In addition, the positive meanings of introducing the anionic hydrophilic group and the cationic hydrophilic group to the modified soluble starch can be finally embodied on the graft modified polyacrylamide, so that the performance of the graft modified polyacrylamide is further optimized. And part of the introduced anionic hydrophilic groups and cationic hydrophilic groups can be connected with flexible polyacrylamide branched chains in a copolymerization mode in the acrylamide copolymerization process, so that a denser and stable network structure is promoted to be formed, and the finally obtained graft modified polyacrylamide has better structural stability.

In a specific embodiment, in the post-treatment step, the pH is adjusted to 9-12 after mixing and stirring.

By adopting the technical scheme, the pH is adjusted to 9-12 after mixing and stirring are controlled, and the reaction conditions are optimized, so that the effect of introducing the anionic hydrophilic groups and the cationic hydrophilic groups into the rough modified soluble starch which is washed by ethanol and subjected to centrifugal treatment is improved.

In a specific possible embodiment, in the post-treatment step, the mass ratio of the 2-acrylamido-2-methylpropanesulfonic acid to the acryloyloxyethyltrimethyl ammonium chloride is (2-4): 1.

By adopting the technical scheme, the mass ratio of the 2-acrylamide-2-methylpropanesulfonic acid to the acryloyloxyethyl trimethyl ammonium chloride is controlled to be (2-4): 1, and the reaction conditions are optimized, so that the effect of introducing the anionic hydrophilic group and the cationic hydrophilic group into the coarse modified soluble starch which is washed by ethanol and subjected to centrifugal treatment is improved.

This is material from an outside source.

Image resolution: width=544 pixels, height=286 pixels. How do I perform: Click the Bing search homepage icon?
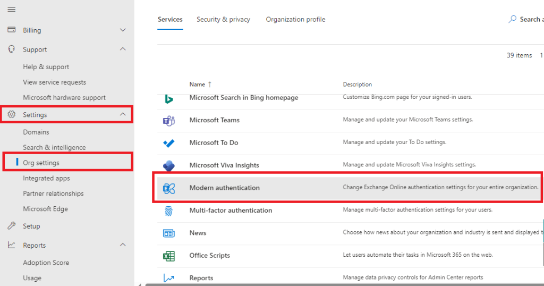[x=169, y=98]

In a specific possible embodiment, in the post-treatment step, the mass ratio of the total mass of the 2-acrylamido-2-methylpropanesulfonic acid and acryloyloxyethyltrimethyl ammonium chloride to the mass of the soluble starch is 1: (10-15).

By adopting the technical scheme, the mass ratio of the total mass of the 2-acrylamide-2-methylpropanesulfonic acid and the acryloyloxyethyl trimethyl ammonium chloride to the soluble starch is controlled to be 1: (10-15), optimizing reaction conditions, and thus improving the effect of introducing anionic hydrophilic groups and cationic hydrophilic groups into the coarse modified soluble starch which is washed by ethanol and subjected to centrifugal treatment.

In summary, the present application has the following beneficial effects:

1. according to the preparation method, the copolymer with the dual characteristics of natural polymers and synthetic polymers is generated by copolymerizing the modified soluble starch and acrylamide, and the overall structure stability is good due to the abundant network structure, so that the condition that the viscosity and the flocculation effect are reduced due to polymer degradation in the storage and transportation process can be effectively reduced; meanwhile, the copolymer obtained by graft modification has better flocculation effect, adaptability and dissolution rate, and is suitable for the use of graft modified polyacrylamide in a plurality of environments.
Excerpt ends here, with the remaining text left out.